WORK INSTRUCTION - Beneath this line sits some data. Return only its lines from the one holding "Screen dimensions: 1233x893" through the one holding "the 取消 cancel", inclusive, exactly, with the images removed.

TASK INPUTS -
● ● ● ● ● ● ●
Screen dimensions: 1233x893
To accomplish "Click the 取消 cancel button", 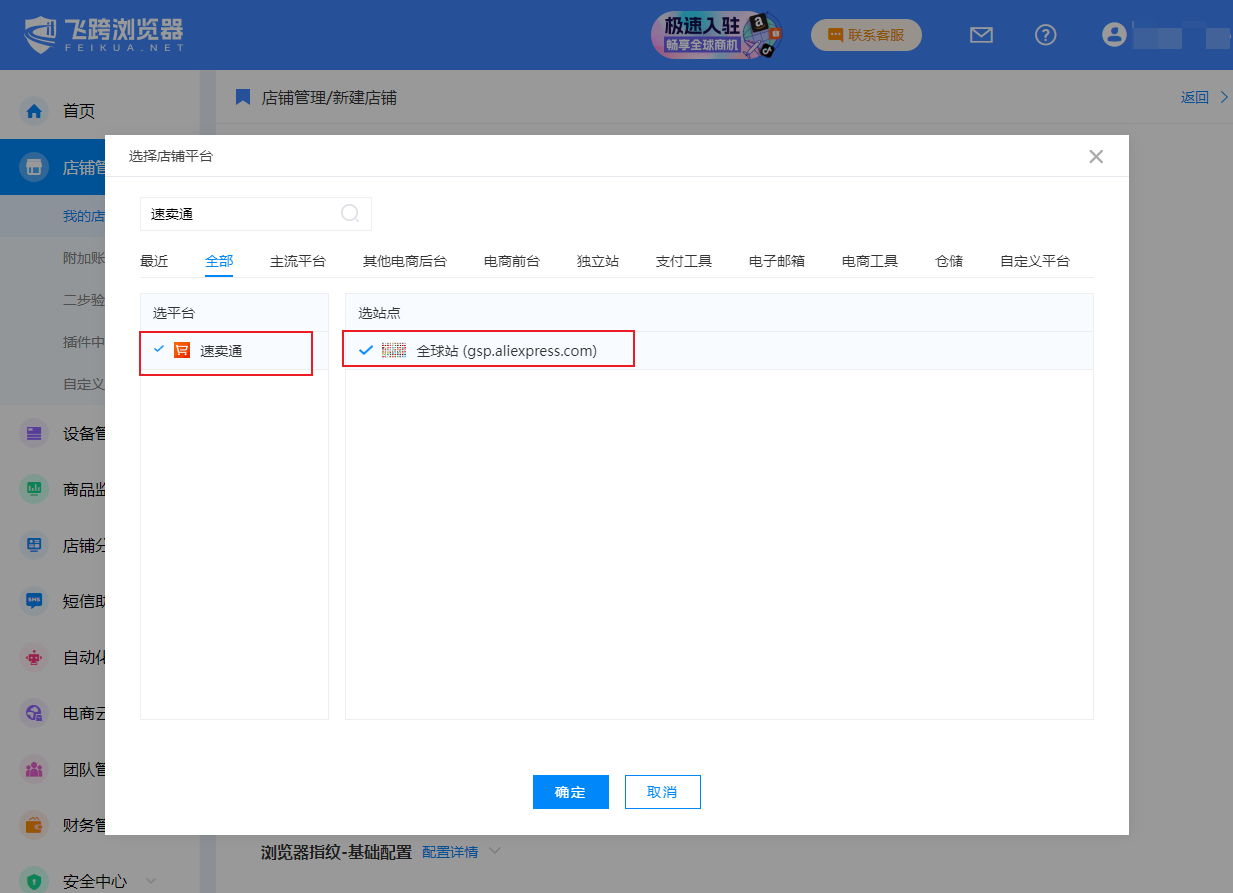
● ● ● ● ● ● ●
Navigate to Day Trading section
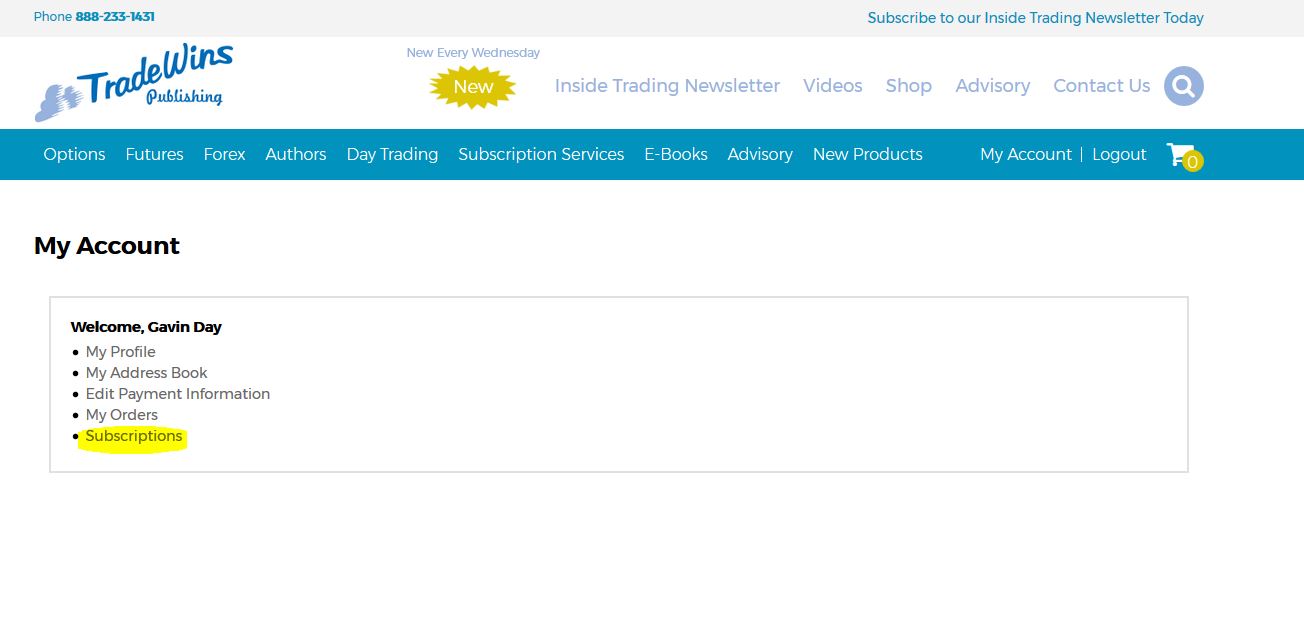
● ● ● ● ● ● ●
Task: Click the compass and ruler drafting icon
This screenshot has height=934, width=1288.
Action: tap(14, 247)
● ● ● ● ● ● ●
OUTPUT FOR THIS EXERCISE -
Screen dimensions: 1233x893
To accomplish "Click the 取消 cancel button", 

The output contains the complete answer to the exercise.